WHAT TO WORK ON: Find and copy each line of the data that includes "agent".

EXTRACTED DATA:
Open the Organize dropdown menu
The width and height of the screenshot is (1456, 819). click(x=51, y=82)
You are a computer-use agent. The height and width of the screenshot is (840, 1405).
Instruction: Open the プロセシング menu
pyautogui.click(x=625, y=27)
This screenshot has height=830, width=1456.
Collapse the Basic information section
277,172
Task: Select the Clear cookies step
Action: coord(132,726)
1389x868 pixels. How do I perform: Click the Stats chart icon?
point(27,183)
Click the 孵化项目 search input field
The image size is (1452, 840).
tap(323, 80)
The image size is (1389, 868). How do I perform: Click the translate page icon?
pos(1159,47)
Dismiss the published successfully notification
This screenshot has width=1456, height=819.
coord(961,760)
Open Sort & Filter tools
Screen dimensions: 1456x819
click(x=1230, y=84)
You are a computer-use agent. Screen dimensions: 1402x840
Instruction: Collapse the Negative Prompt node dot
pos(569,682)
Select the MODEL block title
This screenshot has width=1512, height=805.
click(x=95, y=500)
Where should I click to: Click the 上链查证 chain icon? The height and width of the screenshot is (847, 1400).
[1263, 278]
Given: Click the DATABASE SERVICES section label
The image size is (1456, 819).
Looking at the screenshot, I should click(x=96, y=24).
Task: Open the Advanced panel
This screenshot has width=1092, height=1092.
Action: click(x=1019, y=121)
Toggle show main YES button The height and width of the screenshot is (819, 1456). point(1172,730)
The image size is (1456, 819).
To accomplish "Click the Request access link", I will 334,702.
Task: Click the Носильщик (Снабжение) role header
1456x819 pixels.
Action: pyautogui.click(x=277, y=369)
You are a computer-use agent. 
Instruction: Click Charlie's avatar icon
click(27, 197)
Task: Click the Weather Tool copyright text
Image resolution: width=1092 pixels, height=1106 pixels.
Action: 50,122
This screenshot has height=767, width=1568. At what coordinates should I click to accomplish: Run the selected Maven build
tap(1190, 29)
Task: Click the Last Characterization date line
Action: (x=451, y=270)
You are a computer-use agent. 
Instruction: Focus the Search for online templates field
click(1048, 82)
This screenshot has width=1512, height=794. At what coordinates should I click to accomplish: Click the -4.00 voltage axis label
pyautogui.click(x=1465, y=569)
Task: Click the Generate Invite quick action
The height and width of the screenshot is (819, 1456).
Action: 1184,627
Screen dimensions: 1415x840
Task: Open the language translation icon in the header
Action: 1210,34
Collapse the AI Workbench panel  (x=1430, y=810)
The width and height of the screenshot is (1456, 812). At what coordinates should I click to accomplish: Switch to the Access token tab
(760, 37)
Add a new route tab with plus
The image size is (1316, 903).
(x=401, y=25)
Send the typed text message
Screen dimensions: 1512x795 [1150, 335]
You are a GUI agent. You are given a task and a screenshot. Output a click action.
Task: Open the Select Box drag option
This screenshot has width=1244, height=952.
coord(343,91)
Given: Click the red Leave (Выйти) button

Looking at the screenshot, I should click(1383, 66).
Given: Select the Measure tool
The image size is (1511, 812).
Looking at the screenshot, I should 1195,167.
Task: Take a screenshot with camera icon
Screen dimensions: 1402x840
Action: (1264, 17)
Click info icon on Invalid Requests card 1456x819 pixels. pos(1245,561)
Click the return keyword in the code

TASK RESULT:
You are a computer-use agent. The height and width of the screenshot is (840, 1405).
You are a computer-use agent. Screen dimensions: 1402x840
You are a computer-use agent. 
You are a computer-use agent. 
You are a GUI agent. You are given a task and a screenshot. Output a click action.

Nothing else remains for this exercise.